О задании:
Во фрагменте воспоминаний автор рассказывает, что написал небольшую рецензию на сборник стихов Захарченко. Объясните, почему он за нее взялся, опираясь на то, что сказано в самом фрагменте.

Исходный текст:
Что было на веку... Странички воспоминаний | страница 69
Псевдопатриотический пафос Захарченко отчетливо проявился и в сборнике его стихов, временами приобретая уже какой-то пародийный характер. Так, среди обличений западных капиталистов можно было прочесть, что они — страшно подумать! — «нагим девицам за спиной народа (?!) дипломы раздавали за породу!». Ну, никаких сил промолчать не было! Написал я небольшую рецензию и поначалу думал напечатать ее «у себя», в «Огоньке». Однако Сурков, прочитав сие сочинение, вернул его мне со смешливым вопросом: «Что вы хотите этим сказать?» То ли связываться с этой шайкой не хотел, то ли вправду нарушала эта рецензия привычные «огоньковские» рамки, — Бог весть! Отнес я отвергнутую в «Новый мир». Там вроде к ней отнеслись потеплее, в особенности так называемый внутренний рецензент Владимир Борисович Келлер-Александров, близкий Твардовскому человек, но почему-то и здесь дело не сладилось. И только в «Литературной газете» Симонов, посоветовавшись со своим тогдашним заместителем Б.С. Рюриковым, отважился.

Исходные записи:
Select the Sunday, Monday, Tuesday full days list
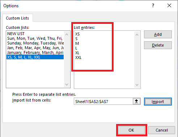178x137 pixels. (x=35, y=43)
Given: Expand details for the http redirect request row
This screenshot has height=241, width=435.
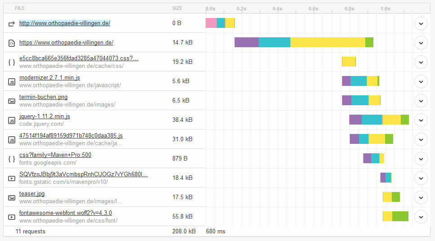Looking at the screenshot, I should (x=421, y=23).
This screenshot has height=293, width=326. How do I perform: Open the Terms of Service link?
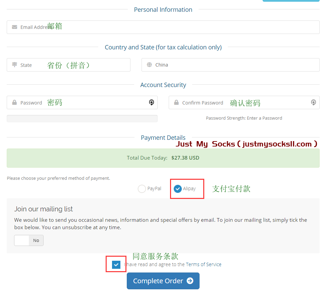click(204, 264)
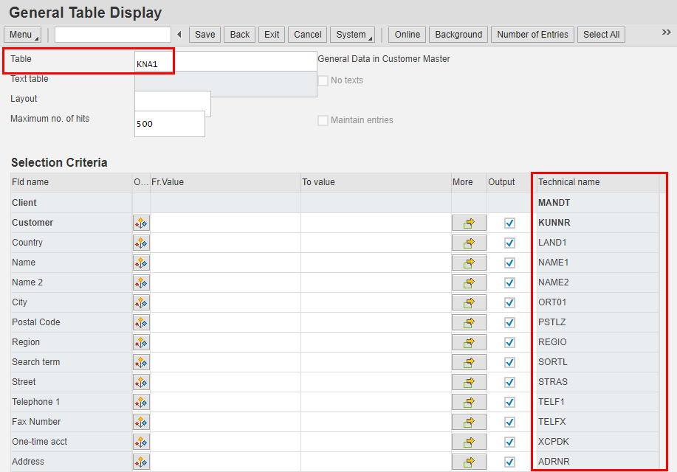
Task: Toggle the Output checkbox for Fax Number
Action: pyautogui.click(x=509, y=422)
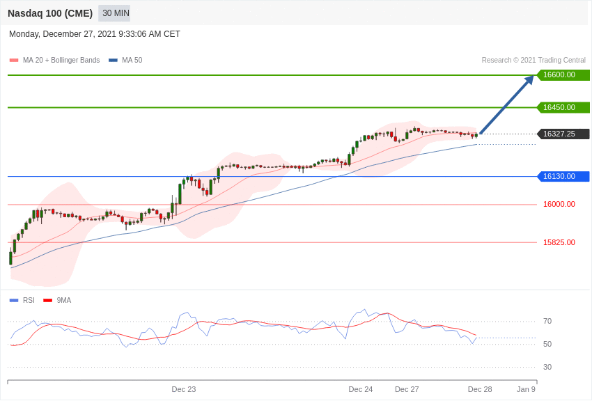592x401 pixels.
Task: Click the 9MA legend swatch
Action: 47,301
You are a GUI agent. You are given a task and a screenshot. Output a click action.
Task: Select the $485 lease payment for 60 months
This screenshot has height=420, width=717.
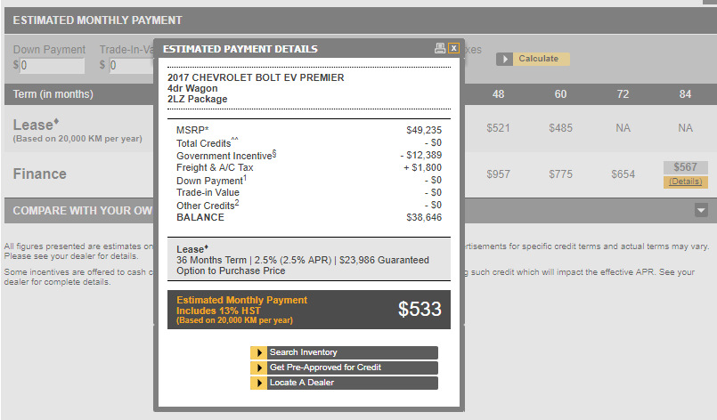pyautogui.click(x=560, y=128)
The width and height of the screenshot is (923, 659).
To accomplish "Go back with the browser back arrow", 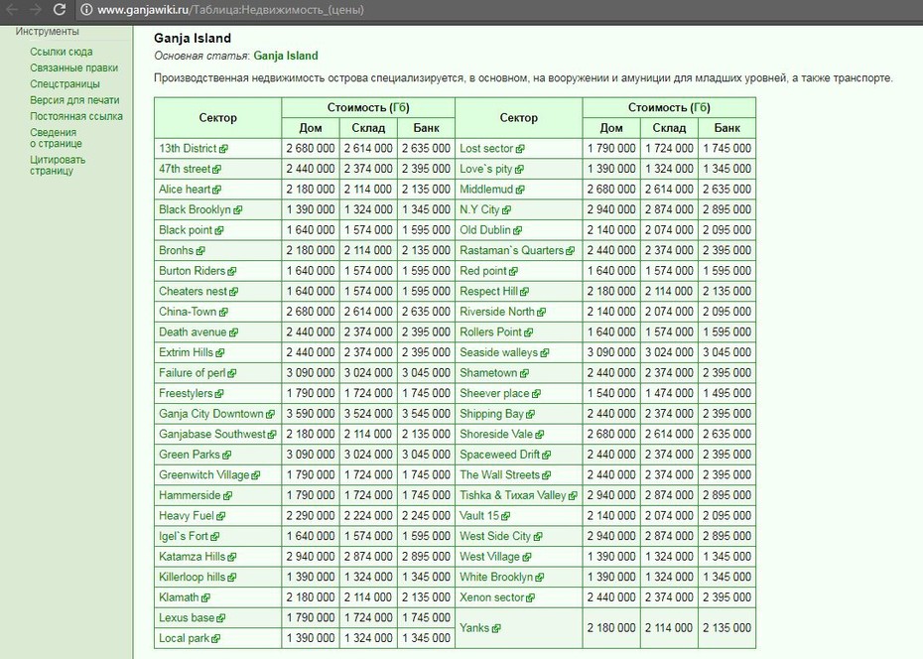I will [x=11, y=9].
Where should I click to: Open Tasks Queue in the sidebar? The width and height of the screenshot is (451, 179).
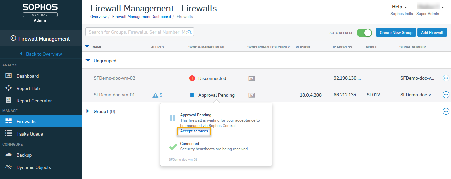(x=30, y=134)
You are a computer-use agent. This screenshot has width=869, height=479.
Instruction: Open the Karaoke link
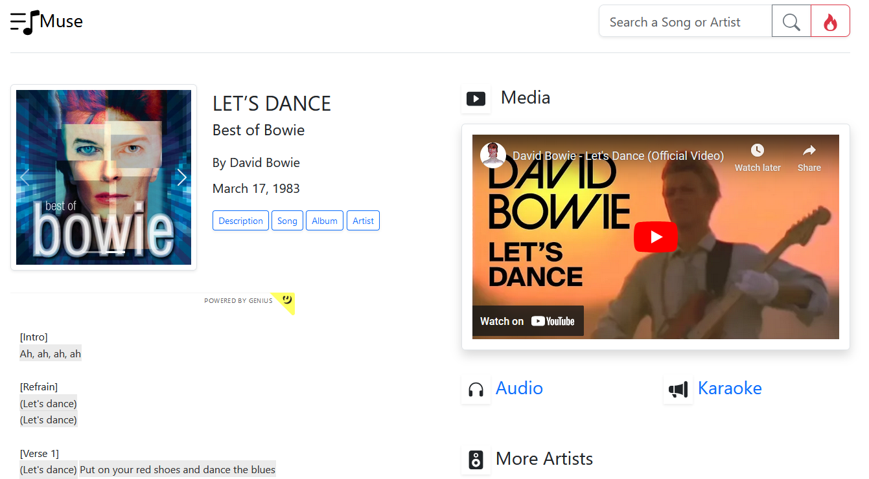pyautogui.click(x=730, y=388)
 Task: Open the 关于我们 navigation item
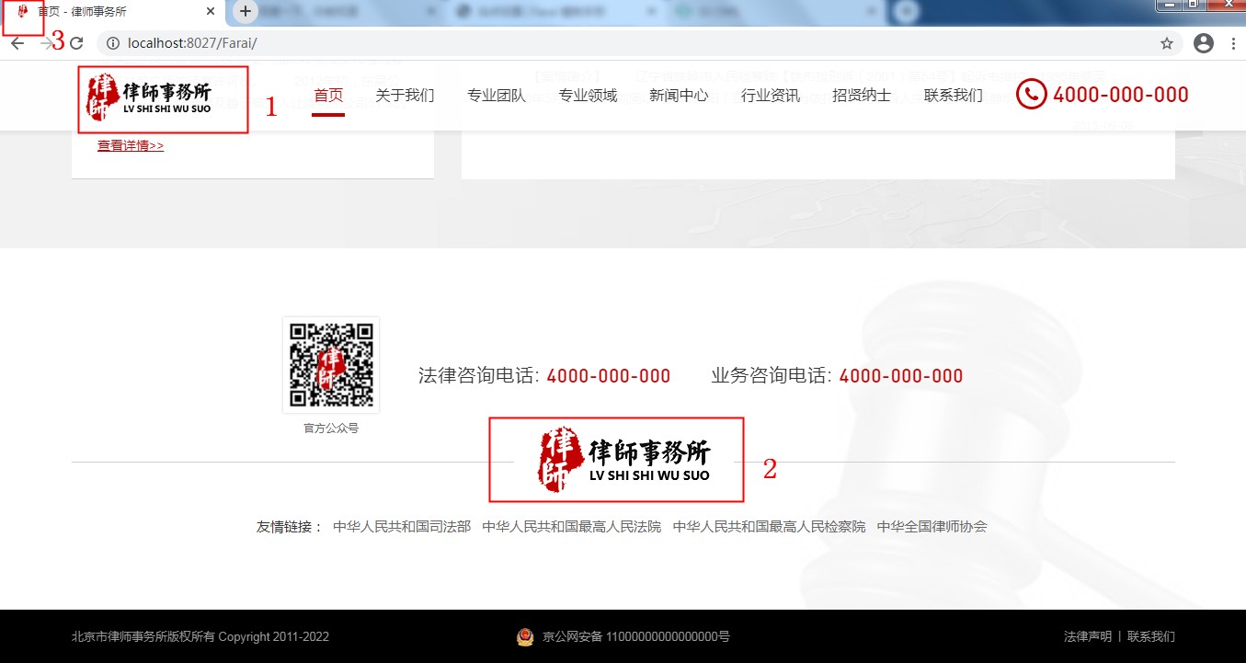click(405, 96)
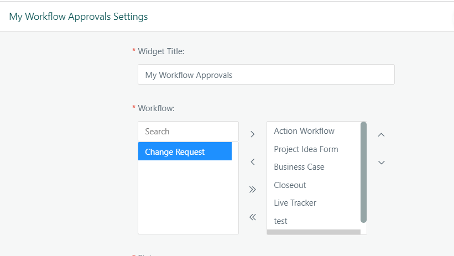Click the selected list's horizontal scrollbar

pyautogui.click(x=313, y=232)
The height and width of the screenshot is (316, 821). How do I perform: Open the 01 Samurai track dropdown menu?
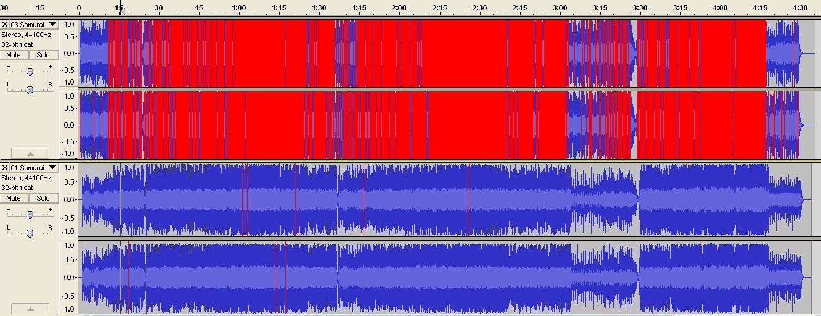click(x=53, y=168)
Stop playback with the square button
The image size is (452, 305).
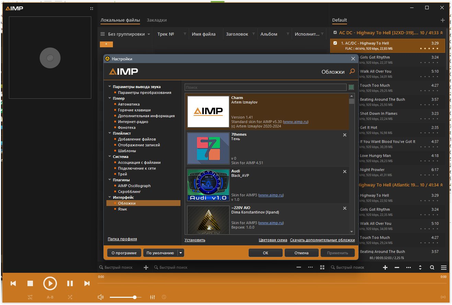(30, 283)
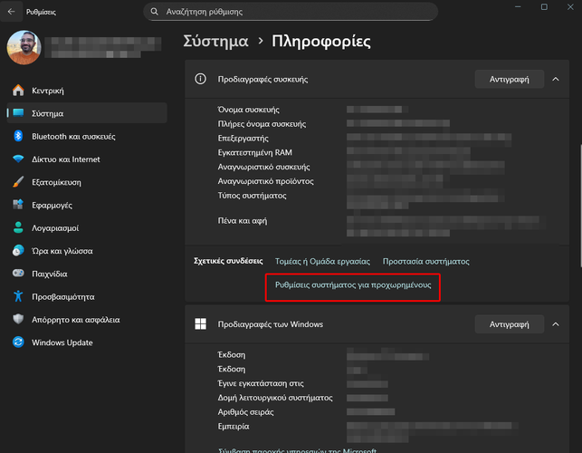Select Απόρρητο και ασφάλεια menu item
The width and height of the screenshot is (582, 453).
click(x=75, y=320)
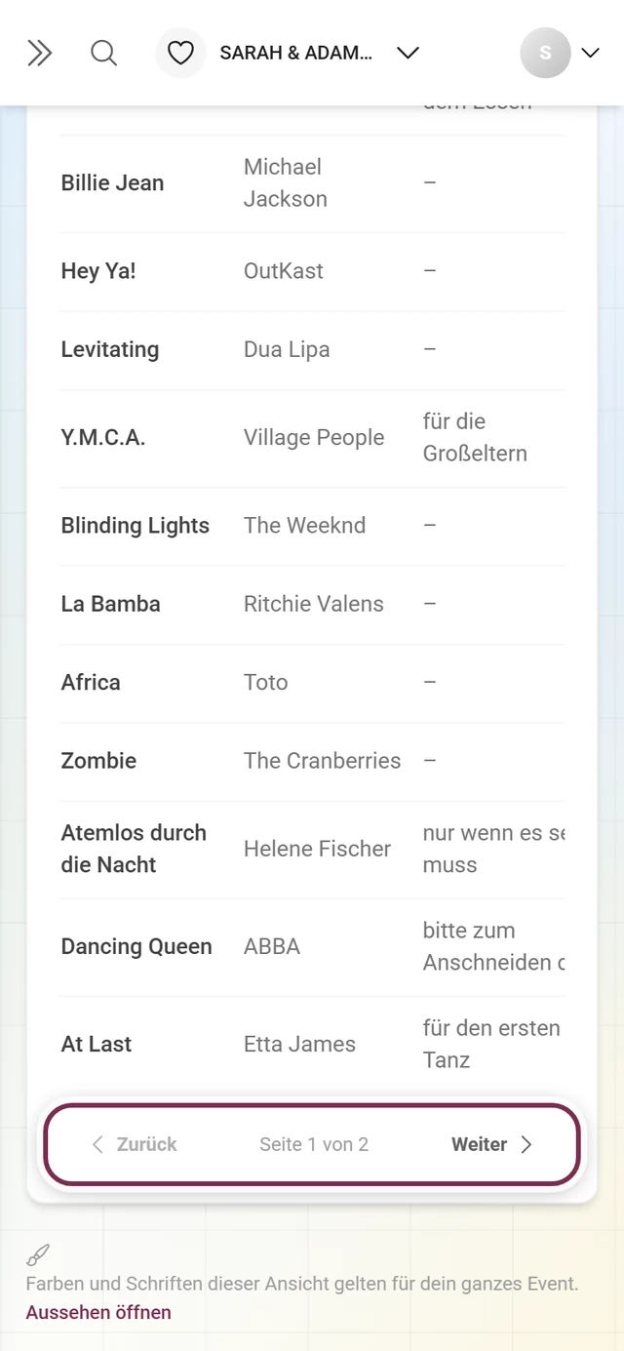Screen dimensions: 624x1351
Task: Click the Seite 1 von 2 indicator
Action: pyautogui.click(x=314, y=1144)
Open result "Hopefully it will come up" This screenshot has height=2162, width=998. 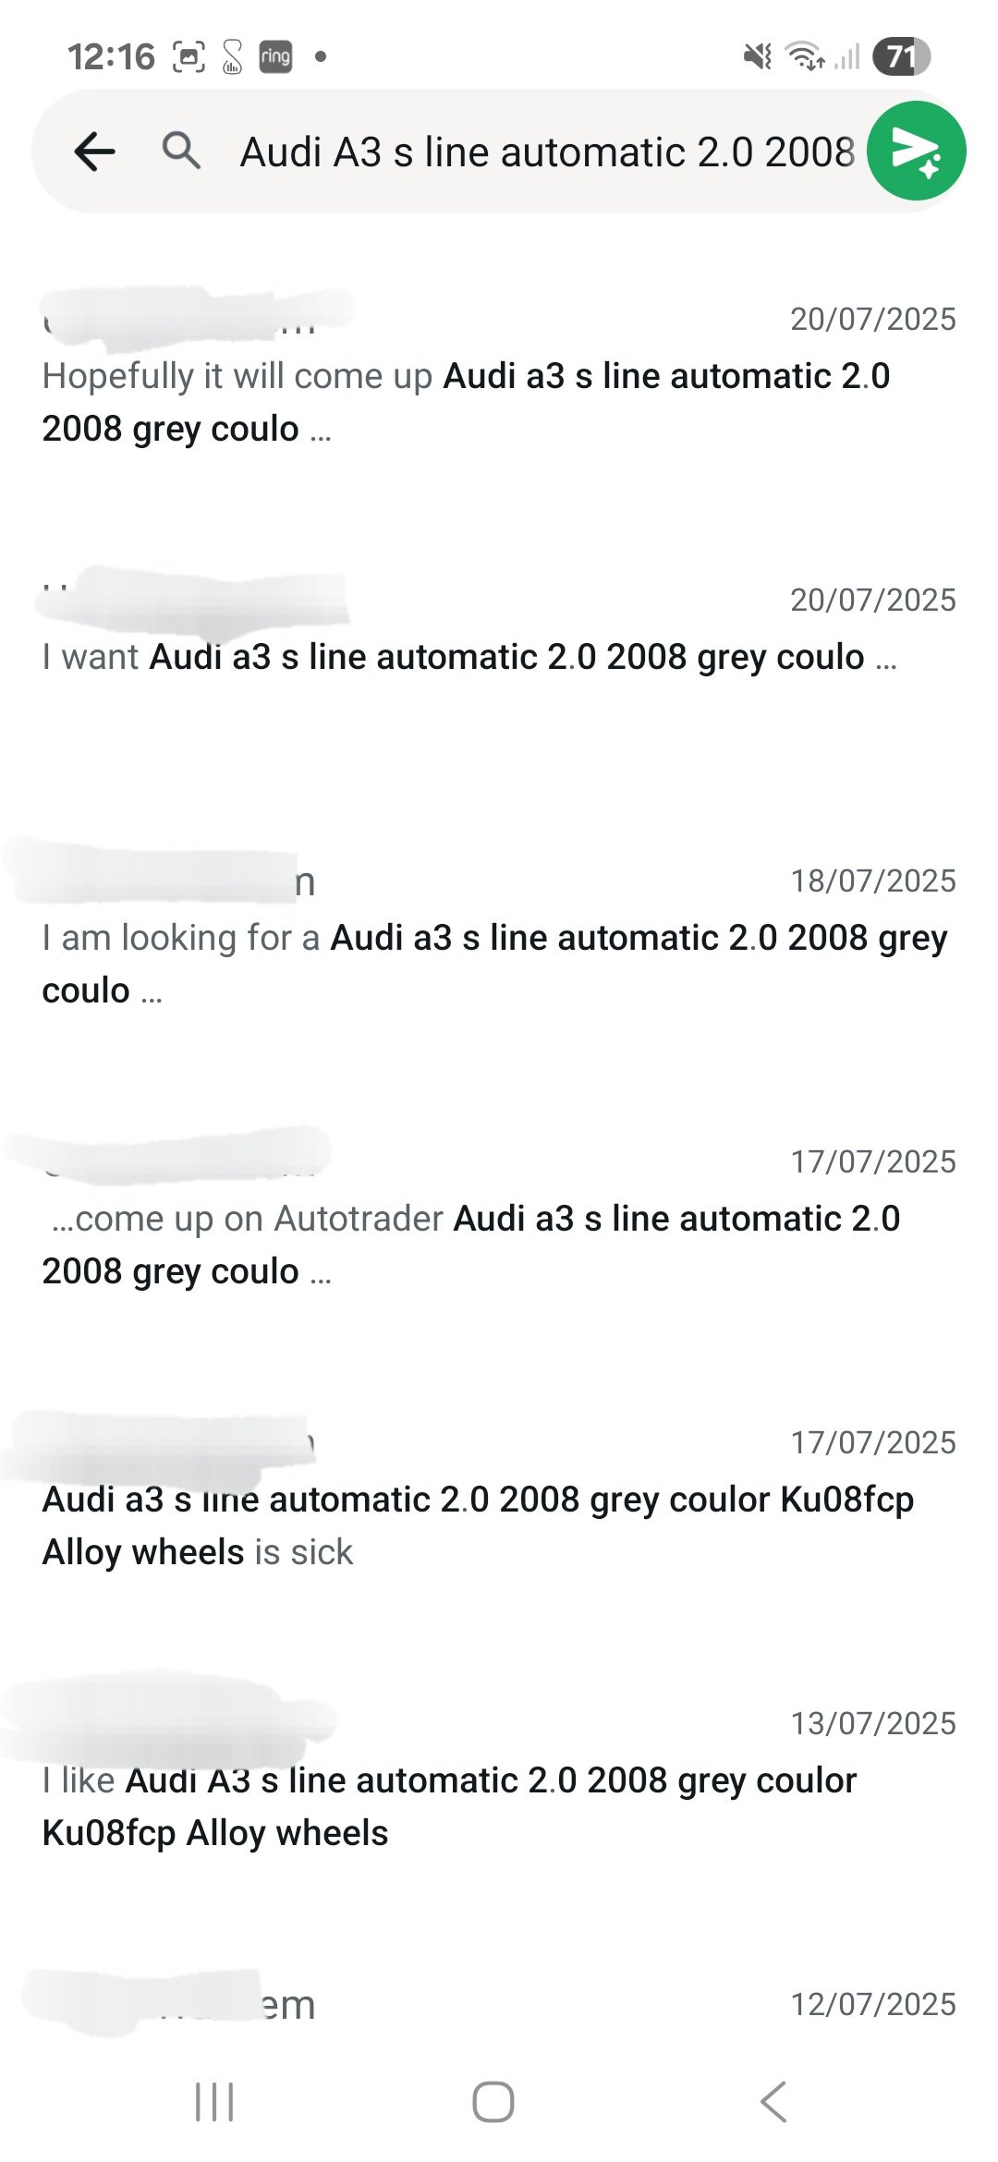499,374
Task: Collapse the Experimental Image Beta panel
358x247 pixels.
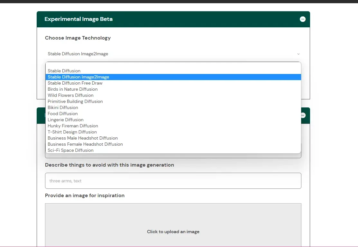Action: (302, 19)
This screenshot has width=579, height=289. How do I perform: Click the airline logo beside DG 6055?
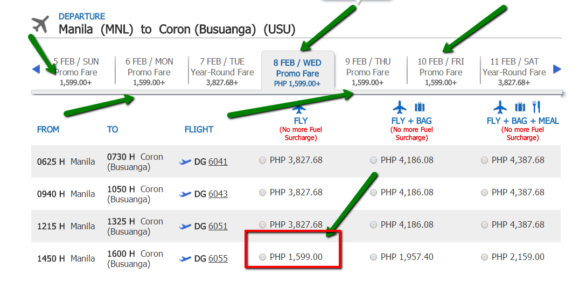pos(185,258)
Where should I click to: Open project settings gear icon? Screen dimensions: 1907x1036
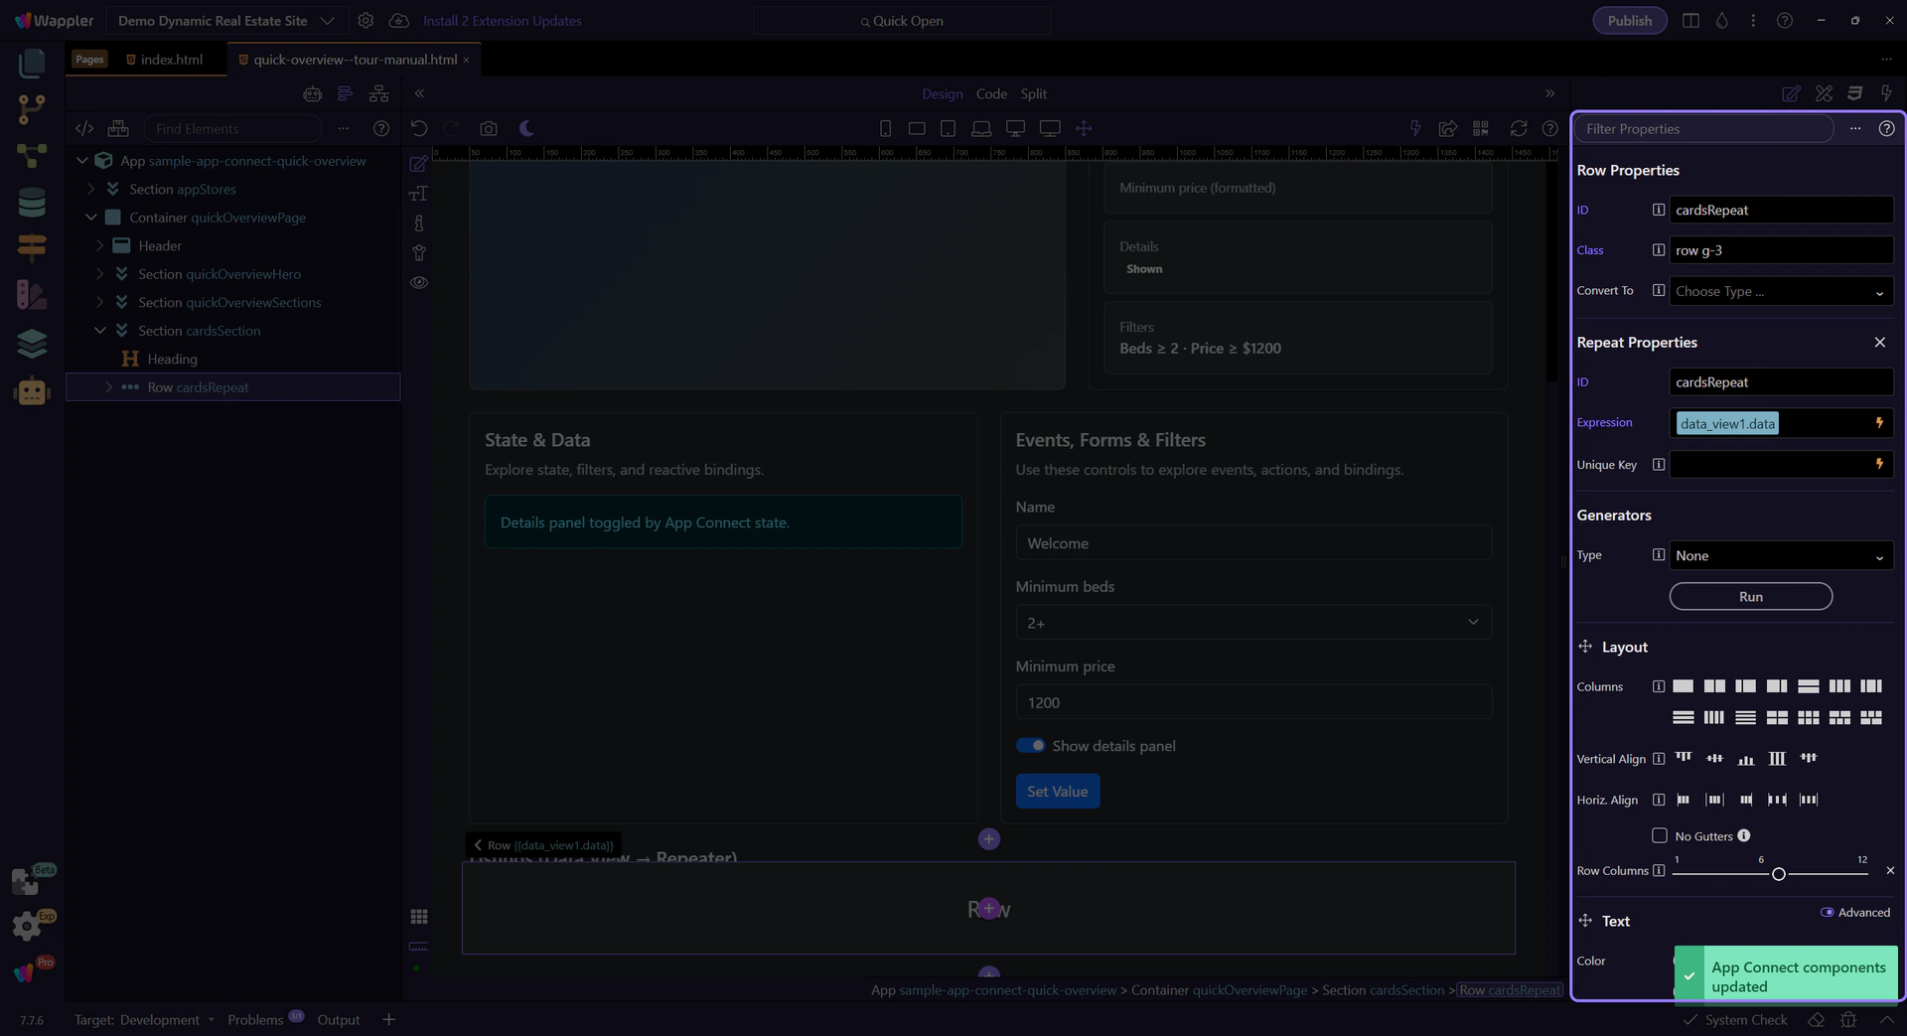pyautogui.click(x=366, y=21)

Результат:
В сборнике стихов Захарченко псевдопатриотический пафос временами становился почти пародийным. Например, там говорилось, что западные капиталисты «нагим девицам» «дипломы раздавали за породу». Автор пишет, что после такого «никаких сил промолчать не было».